Linkumdoddie
A locality, possibly imaginary, used by Burns in the song 'Willie Wastle dwalt on Tweed', "The spot they ca'd Linkumdoddie' But the place where the singularly unprepossessing Mrs Wastle lived has been claimed to be 'five and a half miles from Broughton on the road to Tweedsmuir and Moffat''. On the opposite bank of the Tweed, where Logan Water joins the river, there once stood a thatched cottage called Linkumdoddie. At the end of the 18th Century, a weaver called Gideon Thomson lived there, but local history is silent about his wife. Burns stayed more than once at the Crook Inn, a few miles away from this place, when travelling between Dumfries and Edinburgh. Dick points out that a popular 17th Century rhyme is quoted in Scotch Presbyterian Eloquence Display'd published in 1694. A Linton preacher remarks: 'Our bishops thought they were very secure this long time, like "Willie, Willie Wastle, I am in my castle; A' the dogs in the town, dare not ding me down."

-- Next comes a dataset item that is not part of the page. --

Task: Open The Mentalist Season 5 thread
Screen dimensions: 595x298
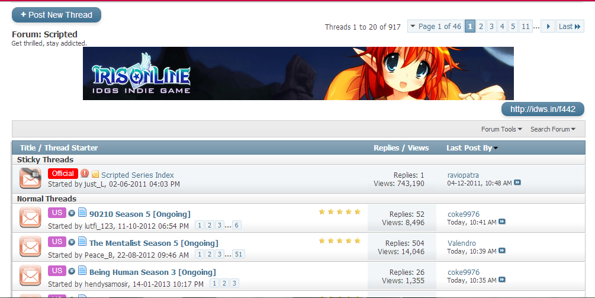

Willie Wastle's Castle, Home, in the south-east corner of Roxburghshire, was besieged by Cromwell. The owner challenged Cromwell to do his worst. Cromwell did. The Castle was destroyed. The tune 'Sic a wife as Willie had' goes back to 180 Loyal Songs published in 1685, but bears no relation to Burns's tune: all of which suggests that Burns's brilliant comic song was inspired by some political 17th Century rant known to him but lost to us. Burns's song appeared in The Scots Musical Museum. The manuscript is in the British Museum.